By combining the data your point of sale system collects every day with inventory tracking data, you can understand what items on your menu are your top performers and what menu items should be reconsidered.
It’s important to know what information you or your back-office system will need to run the equations. In this case, you’re going to need a few helpful pieces of data.
- Ingredient Costs/Menu-Costing (this total will account for associated delivery fees and other expenses but excludes labor costs)
- Menu Item Sales Prices
- The Number of Menu Items Sold
Ingredient costs include everything that goes into making each dish, right down to the seasonings. Depending on how many dishes contain the ingredient, you’ll likely have to break this down into specific yields. For example – if a cheeseburger features two slices of tomato and you know one tomato costs $1 and yields eight slices, its ingredient cost would be 25 cents.
Your menu item sales price is how much you sell that item to your guests. When you divide the menu price by the total cost to make the dish, you can figure out the mark-up for every item (or food cost percentages if you switch the numbers around).
Finally, you can use the number of menu items sold to determine what products are selling well, what aren’t, and where hidden areas of opportunity are. This data can help influence your overall restaurant menu design, allowing you to get the right items in front of your guests at the right time.
Keep in mind that while it’s possible to perform a manual inventory on a regular basis, it’s time-consuming and difficult to keep up with. Inventory and ingredient costs are constantly changing depending on seasonality and availability, and can quickly change the margins you receive for a particular dish.
One of the major benefits a back-office system provides is constantly updated ingredient costs. With that information, operators can keep an eye on prices and adjust them accordingly. Without accurate costing information, operators may not see their best-selling items generating smaller margins. Unfortunately, relying on financial statements doesn’t help. Sometimes those statements can be a month out and by then the damage has already been done.
Stars, Work Horses, Puzzles, and Dogs: Understanding The Menu Engineering Quadrants
Once you understand how much profit you’re making off each dish and which menu items sell well, you can start creating quadrants focused on popularity and profitability. If you’ve never seen a menu engineering chart, the concept is simple.
On one axis, you have profitability. On the other, you have popularity. The way these charts are set up is menu items with low margins that don’t sell well are in the bottom left corner, while popular items with high margins are in the upper right corner.

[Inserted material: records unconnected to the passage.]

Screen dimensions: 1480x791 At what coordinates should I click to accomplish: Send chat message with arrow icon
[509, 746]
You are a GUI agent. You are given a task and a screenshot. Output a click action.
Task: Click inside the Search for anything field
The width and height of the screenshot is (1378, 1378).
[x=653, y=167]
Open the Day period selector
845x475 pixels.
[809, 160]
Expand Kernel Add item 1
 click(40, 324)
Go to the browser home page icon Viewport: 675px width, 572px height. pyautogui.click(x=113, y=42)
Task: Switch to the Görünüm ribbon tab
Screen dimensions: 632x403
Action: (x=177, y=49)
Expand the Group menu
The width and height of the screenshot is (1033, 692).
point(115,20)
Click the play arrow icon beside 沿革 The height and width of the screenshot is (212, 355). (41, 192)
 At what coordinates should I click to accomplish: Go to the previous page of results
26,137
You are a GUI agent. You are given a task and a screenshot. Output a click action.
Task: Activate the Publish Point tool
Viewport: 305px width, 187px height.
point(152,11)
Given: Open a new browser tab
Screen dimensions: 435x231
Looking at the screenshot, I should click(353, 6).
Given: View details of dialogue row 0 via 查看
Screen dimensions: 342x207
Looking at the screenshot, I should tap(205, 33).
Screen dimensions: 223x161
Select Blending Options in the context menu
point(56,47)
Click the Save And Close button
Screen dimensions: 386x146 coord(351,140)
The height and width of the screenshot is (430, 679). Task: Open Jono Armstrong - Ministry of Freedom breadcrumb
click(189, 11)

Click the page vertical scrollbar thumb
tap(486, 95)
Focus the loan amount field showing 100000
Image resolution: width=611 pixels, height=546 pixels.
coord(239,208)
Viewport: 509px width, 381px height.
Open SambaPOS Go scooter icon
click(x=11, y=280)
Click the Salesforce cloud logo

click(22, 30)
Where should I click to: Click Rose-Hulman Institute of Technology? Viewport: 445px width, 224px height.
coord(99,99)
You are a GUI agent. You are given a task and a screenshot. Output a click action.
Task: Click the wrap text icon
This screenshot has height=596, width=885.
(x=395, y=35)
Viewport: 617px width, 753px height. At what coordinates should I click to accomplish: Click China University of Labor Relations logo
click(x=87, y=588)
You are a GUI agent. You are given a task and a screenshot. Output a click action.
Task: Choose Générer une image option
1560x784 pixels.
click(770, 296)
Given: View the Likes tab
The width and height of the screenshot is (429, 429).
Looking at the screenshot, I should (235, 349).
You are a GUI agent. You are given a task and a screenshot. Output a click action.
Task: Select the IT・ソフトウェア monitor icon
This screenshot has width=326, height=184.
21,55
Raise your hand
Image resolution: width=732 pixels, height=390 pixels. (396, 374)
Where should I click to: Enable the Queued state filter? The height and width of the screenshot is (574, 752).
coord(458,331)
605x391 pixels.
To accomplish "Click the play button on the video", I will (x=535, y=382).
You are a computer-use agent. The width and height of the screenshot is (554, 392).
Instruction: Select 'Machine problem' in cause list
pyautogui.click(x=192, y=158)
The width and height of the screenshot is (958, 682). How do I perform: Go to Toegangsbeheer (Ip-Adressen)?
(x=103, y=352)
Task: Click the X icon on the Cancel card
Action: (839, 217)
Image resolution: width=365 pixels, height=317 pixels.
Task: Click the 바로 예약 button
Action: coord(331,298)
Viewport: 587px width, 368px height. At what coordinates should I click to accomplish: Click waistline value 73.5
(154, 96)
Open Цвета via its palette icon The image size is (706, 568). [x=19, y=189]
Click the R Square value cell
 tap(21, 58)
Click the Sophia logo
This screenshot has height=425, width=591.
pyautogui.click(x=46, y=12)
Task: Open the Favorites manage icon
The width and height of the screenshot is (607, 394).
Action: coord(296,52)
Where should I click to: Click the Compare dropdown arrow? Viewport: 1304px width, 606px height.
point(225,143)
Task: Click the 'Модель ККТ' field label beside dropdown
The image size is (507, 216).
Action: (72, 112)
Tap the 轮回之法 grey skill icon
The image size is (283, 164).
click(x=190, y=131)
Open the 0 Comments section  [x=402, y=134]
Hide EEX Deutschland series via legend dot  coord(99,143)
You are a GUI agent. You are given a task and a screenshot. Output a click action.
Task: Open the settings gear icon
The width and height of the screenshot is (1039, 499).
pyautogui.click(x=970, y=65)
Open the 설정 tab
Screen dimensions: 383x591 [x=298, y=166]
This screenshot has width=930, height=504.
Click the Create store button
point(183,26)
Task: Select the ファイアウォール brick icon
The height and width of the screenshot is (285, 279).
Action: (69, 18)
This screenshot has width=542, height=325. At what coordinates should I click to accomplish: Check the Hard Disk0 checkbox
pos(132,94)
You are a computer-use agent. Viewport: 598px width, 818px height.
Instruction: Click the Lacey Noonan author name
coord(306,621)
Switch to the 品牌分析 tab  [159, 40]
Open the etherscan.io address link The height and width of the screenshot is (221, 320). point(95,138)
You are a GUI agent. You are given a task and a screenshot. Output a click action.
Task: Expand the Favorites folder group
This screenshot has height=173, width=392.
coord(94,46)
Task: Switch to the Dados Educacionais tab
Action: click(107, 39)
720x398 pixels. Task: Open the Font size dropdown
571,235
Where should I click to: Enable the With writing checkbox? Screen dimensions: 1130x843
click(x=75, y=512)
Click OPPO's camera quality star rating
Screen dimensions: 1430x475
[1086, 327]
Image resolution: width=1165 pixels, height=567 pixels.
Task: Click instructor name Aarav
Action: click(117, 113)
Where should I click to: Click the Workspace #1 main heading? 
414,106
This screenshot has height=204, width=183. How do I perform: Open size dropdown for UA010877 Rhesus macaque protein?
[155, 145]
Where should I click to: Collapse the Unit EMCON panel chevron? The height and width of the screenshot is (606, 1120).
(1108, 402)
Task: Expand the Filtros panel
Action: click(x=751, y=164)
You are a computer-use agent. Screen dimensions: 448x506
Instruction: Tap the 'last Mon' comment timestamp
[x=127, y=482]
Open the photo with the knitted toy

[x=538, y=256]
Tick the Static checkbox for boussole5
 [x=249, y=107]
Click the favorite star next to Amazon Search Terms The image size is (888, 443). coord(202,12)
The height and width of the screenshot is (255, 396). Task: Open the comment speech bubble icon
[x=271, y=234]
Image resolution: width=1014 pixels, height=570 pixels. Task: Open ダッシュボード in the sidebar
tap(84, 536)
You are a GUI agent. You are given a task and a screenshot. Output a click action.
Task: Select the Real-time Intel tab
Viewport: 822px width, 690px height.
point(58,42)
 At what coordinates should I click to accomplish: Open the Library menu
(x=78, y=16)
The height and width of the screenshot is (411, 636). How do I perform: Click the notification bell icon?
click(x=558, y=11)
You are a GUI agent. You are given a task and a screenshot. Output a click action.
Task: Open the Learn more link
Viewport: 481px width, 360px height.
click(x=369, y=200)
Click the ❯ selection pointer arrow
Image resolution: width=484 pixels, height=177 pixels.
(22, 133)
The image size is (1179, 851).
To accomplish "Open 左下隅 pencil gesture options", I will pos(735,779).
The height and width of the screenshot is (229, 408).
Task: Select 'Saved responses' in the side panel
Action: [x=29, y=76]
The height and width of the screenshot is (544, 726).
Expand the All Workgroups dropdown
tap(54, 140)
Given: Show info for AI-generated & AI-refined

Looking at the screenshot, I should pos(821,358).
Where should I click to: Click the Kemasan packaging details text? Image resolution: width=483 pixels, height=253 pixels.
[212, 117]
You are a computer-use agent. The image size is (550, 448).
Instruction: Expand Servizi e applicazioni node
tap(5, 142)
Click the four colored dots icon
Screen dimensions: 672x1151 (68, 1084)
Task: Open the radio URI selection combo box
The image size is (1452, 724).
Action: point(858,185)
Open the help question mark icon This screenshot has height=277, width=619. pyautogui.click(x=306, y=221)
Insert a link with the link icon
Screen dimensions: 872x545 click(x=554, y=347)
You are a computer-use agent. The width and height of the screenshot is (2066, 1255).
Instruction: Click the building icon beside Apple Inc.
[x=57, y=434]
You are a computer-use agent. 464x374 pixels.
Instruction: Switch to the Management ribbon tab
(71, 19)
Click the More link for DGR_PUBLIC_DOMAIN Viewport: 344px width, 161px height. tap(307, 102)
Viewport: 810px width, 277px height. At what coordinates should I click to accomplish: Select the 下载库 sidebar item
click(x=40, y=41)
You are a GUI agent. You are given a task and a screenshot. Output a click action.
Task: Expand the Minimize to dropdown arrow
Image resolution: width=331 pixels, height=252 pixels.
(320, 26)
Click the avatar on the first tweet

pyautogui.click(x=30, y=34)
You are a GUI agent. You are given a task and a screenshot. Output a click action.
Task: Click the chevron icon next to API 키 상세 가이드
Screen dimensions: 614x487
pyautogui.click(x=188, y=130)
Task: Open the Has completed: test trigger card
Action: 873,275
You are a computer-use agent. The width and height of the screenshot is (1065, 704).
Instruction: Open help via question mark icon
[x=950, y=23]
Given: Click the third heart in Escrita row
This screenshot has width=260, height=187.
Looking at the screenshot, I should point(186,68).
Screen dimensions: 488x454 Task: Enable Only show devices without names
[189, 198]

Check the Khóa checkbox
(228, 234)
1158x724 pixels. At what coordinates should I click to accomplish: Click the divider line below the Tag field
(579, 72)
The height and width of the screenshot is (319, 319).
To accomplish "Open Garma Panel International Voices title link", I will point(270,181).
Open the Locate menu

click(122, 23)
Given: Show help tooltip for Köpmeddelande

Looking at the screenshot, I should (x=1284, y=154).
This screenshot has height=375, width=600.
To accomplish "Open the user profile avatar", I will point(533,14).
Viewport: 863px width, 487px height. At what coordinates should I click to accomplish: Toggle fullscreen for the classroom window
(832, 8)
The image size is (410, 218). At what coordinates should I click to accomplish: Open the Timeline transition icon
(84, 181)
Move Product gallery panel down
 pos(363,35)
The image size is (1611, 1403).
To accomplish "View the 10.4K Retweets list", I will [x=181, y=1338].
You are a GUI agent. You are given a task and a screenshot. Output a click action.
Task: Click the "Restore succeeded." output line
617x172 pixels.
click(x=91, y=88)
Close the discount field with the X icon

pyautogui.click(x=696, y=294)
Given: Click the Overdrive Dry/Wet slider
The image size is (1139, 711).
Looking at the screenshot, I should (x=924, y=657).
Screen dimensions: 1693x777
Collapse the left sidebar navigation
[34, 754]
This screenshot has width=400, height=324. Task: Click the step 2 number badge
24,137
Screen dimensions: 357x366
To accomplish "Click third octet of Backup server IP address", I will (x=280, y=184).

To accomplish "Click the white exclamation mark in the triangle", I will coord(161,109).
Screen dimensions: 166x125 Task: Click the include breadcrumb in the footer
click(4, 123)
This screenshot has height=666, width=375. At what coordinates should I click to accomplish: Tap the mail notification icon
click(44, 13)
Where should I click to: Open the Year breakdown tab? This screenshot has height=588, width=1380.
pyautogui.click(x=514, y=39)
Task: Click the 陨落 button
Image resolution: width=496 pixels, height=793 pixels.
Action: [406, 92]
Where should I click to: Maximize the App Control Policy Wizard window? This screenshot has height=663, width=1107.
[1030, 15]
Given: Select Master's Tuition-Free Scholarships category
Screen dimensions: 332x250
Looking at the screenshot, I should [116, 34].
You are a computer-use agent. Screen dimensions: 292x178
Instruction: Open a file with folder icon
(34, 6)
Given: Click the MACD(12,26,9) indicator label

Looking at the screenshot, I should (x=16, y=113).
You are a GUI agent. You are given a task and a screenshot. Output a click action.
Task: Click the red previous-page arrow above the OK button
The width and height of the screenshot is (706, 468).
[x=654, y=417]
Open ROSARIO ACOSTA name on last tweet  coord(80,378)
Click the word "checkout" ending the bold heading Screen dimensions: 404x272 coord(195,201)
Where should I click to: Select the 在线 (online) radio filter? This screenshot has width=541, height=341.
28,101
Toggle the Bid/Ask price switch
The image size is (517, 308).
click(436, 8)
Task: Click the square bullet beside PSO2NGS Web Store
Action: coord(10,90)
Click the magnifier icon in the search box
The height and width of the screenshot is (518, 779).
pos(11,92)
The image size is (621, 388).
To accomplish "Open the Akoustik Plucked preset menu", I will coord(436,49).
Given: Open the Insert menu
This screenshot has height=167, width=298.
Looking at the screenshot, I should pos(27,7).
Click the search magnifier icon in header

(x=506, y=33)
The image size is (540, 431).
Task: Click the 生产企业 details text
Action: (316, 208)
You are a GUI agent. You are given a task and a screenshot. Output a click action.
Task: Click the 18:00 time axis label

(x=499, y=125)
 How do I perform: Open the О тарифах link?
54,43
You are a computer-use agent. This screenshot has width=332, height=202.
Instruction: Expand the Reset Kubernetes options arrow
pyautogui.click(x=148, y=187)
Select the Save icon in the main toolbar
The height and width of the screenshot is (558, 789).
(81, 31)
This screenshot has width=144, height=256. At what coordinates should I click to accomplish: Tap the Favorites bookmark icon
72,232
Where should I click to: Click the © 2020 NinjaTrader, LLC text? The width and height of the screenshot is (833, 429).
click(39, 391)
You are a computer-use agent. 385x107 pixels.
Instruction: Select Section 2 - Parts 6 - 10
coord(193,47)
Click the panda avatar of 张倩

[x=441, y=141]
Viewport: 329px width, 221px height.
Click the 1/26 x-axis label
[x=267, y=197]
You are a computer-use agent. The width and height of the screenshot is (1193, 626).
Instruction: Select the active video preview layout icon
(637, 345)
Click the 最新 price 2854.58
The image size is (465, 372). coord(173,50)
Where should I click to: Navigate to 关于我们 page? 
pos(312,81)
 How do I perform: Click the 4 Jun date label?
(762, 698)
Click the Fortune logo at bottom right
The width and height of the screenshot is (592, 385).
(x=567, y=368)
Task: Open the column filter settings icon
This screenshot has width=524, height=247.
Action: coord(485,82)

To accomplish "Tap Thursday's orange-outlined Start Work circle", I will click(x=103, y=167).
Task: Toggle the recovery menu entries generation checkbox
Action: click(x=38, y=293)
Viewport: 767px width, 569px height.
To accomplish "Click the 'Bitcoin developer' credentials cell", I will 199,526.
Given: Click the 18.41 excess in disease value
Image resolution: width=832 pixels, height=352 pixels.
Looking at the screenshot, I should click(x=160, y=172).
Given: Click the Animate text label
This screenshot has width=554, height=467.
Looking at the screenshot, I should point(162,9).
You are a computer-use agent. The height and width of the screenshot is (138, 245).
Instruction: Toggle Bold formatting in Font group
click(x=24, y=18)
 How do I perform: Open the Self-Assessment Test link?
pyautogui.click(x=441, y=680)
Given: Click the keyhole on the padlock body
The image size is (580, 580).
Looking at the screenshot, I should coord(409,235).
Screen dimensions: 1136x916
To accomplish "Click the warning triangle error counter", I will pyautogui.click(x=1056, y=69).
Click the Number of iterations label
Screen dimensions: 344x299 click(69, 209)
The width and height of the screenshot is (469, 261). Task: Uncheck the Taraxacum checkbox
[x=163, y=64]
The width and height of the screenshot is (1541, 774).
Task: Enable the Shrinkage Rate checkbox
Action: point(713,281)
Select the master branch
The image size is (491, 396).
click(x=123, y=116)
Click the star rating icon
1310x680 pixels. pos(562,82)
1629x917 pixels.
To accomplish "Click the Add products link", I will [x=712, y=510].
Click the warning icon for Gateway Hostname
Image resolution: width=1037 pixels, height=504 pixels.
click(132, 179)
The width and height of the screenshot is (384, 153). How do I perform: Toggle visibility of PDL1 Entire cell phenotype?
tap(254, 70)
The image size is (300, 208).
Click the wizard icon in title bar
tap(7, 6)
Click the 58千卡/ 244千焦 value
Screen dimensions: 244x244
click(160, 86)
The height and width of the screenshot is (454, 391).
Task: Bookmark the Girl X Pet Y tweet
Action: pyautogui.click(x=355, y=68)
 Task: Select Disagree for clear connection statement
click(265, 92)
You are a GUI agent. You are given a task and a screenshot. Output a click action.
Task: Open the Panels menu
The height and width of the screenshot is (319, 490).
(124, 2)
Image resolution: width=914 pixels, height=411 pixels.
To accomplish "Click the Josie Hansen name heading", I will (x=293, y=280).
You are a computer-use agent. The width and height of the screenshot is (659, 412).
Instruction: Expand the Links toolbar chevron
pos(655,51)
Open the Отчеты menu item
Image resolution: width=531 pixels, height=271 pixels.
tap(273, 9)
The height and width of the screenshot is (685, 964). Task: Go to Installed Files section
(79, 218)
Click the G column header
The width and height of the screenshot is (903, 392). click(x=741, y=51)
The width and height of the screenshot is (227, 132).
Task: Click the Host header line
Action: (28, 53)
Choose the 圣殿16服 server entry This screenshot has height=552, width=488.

When you look at the chart, it’ll look something like the one seen here:
Stars – These are the items on your menu that always do well. They have great profit margins and you sell a ton of them. This quadrant makes you the most money, and every item you offer should strive to be a star. On your digital and paper restaurant menus, these are the items that you want to draw attention to if you want to increase sales.
Work Horses – These items usually don’t carry a high-profit margin, but they make up for that with sheer volume. If you can find a way to lower the cost to make it or raise the price a little bit, you can turn these trusty troopers into certified stars and increase profit.
Puzzles – What do you call a mystery wrapped in an enigma? These items tend to have great profit margins, but don’t sell that well. You could be sitting on a goldmine if you figure out a way to promote them. These are items that should be featured prominently alongside your stars on the menu and pushed by your staff as special.
Dogs – Low-profit margins, low sales. These items contribute very little to your overall sales, take up space on your menu, and siphon ingredients from more popular dishes. If you need to streamline your menu, this is the first place to start cutting from.
Menu Engineering as an Enhancement
Understanding how the quadrants work and where your menu items fit into the system can help you save money and see a better return on investment for your operation.
While it’s possible to collect and synthesize your menu data manually, having a back-office data platform is much faster. Using the right inventory software can help you view on-hand products, find variances, determine prices, and see patterns in your food costs.
Additionally, back-office software can make sense of all your recipes, letting you see what is going on with each dish and track the cost of each item.
Having a comprehensive and accurate menu engineering program will help you trim down a lengthy menu, design better paper, and online menus, and offer a better understanding of how ingredients are used in your restaurant. With a few quick calculations and a little inventory magic, you can save money, save time, and positively impact the bottom line.